I.3. Auf seine Kritik zu Ausführungen des Rekursgerichts zu einzelnen Guthabensständen auf diversen Konten (einschließlich der Behauptung einer doppelten Verwertung eines bestimmten Kontos), ist schon deshalb nicht einzugehen, weil er selbst – richtigerweise – einräumt, dass diese (zu seinen Gunsten) ohnehin nicht in die „Aufteilungsrechnung“ des Rekursgerichts einbezogen wurden. Die von ihm angegriffene Beurteilung des Rekursgerichts zur Frage, ob diese Teil der Aufteilungsmasse sind oder nicht, blieb für die – insoweit von der Frau nicht bekämpfte – Festsetzung der Ausgleichszahlung durch das Rekursgericht ohne Auswirkung. Gegen die Berücksichtigung bestimmter Zahlungen und ehelicher Investitionen in Liegenschaften (ua ein Zinshaus) erhebt er unter der Voraussetzung, dass die Konten unberücksichtigt bleiben, ausdrücklich keinen Einwand; zudem führt er dagegen auch inhaltlich nichts aus.

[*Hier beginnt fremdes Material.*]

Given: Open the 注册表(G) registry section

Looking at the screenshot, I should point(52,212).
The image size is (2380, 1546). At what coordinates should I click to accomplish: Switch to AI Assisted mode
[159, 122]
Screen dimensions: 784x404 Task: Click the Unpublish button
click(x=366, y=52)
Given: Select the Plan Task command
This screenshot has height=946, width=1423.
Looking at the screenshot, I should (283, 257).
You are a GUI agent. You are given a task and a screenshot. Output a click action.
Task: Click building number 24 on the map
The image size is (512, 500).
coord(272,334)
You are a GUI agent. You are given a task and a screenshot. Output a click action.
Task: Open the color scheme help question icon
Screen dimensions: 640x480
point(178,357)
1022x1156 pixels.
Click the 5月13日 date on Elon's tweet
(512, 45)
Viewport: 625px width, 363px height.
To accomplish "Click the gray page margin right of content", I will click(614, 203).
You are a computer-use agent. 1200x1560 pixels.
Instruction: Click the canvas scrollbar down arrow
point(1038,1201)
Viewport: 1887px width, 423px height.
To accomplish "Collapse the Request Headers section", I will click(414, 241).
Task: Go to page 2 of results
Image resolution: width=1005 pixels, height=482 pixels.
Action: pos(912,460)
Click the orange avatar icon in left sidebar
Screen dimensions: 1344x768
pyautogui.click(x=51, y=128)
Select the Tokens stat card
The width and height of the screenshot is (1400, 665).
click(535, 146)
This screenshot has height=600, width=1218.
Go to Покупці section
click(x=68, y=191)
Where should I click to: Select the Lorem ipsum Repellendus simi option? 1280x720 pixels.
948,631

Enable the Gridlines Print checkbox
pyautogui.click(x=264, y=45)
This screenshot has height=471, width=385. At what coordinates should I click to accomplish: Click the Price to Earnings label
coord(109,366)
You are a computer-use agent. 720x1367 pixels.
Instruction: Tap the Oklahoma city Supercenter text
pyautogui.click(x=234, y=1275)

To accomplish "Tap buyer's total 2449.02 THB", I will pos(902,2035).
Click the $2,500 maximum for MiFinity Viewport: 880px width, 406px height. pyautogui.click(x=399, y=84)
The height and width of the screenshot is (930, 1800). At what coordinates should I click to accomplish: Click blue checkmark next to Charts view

I.4. Die nach Aufhebung der ehelichen Gemeinschaft bewirkte „Vorausleistung“ des Antragsgegners anlässlich eines Grundstückskaufs der gemeinsamen Tochter beurteilte das Rekursgericht als Kreditschuld zwischen den vormaligen Ehegatten, die nicht dem Aufteilungsverfahren unterliege, habe es sich dabei doch weder um eheliches Gebrauchsvermögen noch um eheliche Ersparnisse gehandelt. Diese Begründung greift der Antragsgegner gar nicht an, wenn er sich darauf stützt, dass er einen „Ausgleichsanspruch“ habe, weil „der Grundstückskauf für die Tochter einvernehmlich vorgenommen worden“ sei, dabei aber gleichzeitig selbst zugesteht, dass es sich nicht um einen der Aufteilung unterliegenden Anspruch handle, und – ohne einen Rechtsgrund dafür zu nennen – fordert, diese Leistung als „Vorausleistung des Antragsgegners im Spruch zu berücksichtigen“. Er scheint damit eine Aufrechnung anzusprechen, die aber nur bei einer im selben Verfahren zu beurteilenden „Gegenforderung“ zulässig wäre. Da die Verpflichtung zur Ausgleichszahlung nach § 94 Abs 1 EheG überhaupt erst mit Rechtskraft der darüber ergehenden Entscheidung entsteht, was (zumindest) deren Zustellung voraussetzt, kann bei Fällung der Entscheidung eine vorweggenommene (außergerichtliche) Aufrechnung mit Tilgungswirkung nicht stattfinden (vgl 1 Ob 170/16f mwN).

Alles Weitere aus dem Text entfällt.